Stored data
========================================================================

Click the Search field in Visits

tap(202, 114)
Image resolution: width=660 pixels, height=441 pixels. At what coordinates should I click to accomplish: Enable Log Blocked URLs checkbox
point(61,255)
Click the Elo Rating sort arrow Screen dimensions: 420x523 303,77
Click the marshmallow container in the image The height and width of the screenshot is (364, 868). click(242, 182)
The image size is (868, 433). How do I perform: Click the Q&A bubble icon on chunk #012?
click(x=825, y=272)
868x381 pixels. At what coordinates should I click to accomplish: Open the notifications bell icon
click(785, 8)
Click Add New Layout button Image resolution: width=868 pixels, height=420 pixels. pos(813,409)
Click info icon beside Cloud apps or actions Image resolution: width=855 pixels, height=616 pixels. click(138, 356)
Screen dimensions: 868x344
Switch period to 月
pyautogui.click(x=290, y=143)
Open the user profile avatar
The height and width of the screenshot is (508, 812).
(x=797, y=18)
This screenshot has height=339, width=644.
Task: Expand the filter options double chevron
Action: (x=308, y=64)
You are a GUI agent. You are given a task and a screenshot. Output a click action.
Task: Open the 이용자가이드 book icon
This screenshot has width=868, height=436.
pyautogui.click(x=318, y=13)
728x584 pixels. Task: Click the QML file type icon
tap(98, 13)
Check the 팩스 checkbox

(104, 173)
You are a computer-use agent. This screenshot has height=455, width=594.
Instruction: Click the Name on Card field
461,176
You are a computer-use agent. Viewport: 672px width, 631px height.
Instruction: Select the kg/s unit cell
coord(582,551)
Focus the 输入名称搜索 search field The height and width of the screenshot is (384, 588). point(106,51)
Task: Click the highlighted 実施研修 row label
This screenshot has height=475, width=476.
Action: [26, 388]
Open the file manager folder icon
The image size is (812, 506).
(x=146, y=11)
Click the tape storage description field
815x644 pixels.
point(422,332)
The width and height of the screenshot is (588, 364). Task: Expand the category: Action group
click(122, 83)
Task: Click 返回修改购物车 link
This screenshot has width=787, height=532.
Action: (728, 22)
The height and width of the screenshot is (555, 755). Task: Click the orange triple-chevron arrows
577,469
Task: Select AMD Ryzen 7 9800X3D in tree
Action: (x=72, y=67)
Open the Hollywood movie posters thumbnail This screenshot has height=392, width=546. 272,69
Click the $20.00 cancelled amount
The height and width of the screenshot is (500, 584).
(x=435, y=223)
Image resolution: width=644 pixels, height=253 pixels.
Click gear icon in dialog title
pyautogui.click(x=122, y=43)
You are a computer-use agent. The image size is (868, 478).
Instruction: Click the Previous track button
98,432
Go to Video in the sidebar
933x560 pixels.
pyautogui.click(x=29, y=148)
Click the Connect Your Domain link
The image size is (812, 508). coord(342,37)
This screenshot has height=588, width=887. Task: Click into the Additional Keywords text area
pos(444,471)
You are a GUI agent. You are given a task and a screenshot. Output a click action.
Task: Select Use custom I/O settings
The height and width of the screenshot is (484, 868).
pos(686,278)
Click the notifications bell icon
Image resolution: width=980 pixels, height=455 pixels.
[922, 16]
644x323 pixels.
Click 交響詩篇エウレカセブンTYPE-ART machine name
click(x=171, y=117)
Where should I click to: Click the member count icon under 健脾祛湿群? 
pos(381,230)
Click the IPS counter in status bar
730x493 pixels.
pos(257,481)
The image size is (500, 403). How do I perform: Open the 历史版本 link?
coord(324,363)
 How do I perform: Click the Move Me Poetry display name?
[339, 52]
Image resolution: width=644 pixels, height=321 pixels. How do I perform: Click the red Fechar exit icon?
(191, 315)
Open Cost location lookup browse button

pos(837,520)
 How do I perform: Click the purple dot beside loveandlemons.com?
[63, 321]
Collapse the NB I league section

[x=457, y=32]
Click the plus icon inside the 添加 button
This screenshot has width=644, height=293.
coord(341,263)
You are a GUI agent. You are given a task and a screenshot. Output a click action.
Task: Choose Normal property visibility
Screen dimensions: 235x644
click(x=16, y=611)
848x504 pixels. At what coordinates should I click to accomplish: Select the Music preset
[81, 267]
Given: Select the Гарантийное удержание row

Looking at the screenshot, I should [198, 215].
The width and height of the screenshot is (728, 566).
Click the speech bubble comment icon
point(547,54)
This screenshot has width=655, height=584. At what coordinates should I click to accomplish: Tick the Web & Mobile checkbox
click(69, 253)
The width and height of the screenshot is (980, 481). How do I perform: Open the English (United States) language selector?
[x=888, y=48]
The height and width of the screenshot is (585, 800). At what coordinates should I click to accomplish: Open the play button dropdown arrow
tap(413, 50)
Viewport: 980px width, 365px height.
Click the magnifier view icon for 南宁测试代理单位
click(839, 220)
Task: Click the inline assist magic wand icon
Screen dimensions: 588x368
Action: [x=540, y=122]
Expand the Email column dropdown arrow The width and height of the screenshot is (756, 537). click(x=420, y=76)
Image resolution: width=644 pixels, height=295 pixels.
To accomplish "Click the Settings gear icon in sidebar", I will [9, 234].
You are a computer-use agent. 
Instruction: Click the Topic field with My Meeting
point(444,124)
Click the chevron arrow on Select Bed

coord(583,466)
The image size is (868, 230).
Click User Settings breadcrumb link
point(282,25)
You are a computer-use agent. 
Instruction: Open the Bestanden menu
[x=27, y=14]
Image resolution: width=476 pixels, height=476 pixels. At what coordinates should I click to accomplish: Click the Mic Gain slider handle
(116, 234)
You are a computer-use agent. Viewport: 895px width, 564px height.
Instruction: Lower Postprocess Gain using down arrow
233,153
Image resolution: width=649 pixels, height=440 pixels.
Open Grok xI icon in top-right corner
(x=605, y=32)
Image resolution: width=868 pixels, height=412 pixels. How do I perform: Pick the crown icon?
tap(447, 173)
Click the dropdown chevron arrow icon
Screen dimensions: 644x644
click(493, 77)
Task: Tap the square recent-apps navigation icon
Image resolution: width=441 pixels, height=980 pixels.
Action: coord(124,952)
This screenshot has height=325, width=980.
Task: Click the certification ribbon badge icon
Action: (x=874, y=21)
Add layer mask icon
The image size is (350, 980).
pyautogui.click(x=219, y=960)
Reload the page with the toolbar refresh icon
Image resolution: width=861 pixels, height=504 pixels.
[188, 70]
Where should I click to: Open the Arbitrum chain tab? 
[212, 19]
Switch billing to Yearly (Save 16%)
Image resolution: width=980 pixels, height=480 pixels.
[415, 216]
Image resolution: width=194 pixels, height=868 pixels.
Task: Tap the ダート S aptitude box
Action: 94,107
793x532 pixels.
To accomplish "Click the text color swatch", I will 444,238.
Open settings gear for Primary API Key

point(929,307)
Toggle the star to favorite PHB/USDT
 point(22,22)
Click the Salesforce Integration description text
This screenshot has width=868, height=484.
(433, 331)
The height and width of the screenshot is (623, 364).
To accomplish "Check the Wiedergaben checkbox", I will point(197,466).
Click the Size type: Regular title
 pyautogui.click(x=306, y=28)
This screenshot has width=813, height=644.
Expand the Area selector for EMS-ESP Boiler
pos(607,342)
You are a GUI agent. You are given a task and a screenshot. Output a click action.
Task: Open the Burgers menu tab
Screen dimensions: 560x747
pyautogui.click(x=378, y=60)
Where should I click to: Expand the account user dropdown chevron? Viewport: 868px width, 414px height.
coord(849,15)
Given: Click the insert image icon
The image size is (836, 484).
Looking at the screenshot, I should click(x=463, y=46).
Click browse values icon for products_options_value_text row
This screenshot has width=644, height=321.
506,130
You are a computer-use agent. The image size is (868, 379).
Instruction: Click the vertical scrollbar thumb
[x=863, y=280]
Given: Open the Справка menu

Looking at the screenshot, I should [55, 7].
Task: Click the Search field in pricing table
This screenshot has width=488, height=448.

========================================================================

**YOUR TASK:** Above are the entries. Output exactly the lines beginning with the line that has "This screenshot has width=868, height=484." and ending with the line that has "You are a computer-use agent. The image size is (868, 379).".

**RESPONSE:**
This screenshot has width=868, height=484.
(433, 331)
The height and width of the screenshot is (623, 364).
To accomplish "Check the Wiedergaben checkbox", I will point(197,466).
Click the Size type: Regular title
 pyautogui.click(x=306, y=28)
This screenshot has width=813, height=644.
Expand the Area selector for EMS-ESP Boiler
pos(607,342)
You are a GUI agent. You are given a task and a screenshot. Output a click action.
Task: Open the Burgers menu tab
Screen dimensions: 560x747
pyautogui.click(x=378, y=60)
Where should I click to: Expand the account user dropdown chevron? Viewport: 868px width, 414px height.
coord(849,15)
Given: Click the insert image icon
The image size is (836, 484).
Looking at the screenshot, I should click(x=463, y=46).
Click browse values icon for products_options_value_text row
This screenshot has width=644, height=321.
506,130
You are a computer-use agent. The image size is (868, 379).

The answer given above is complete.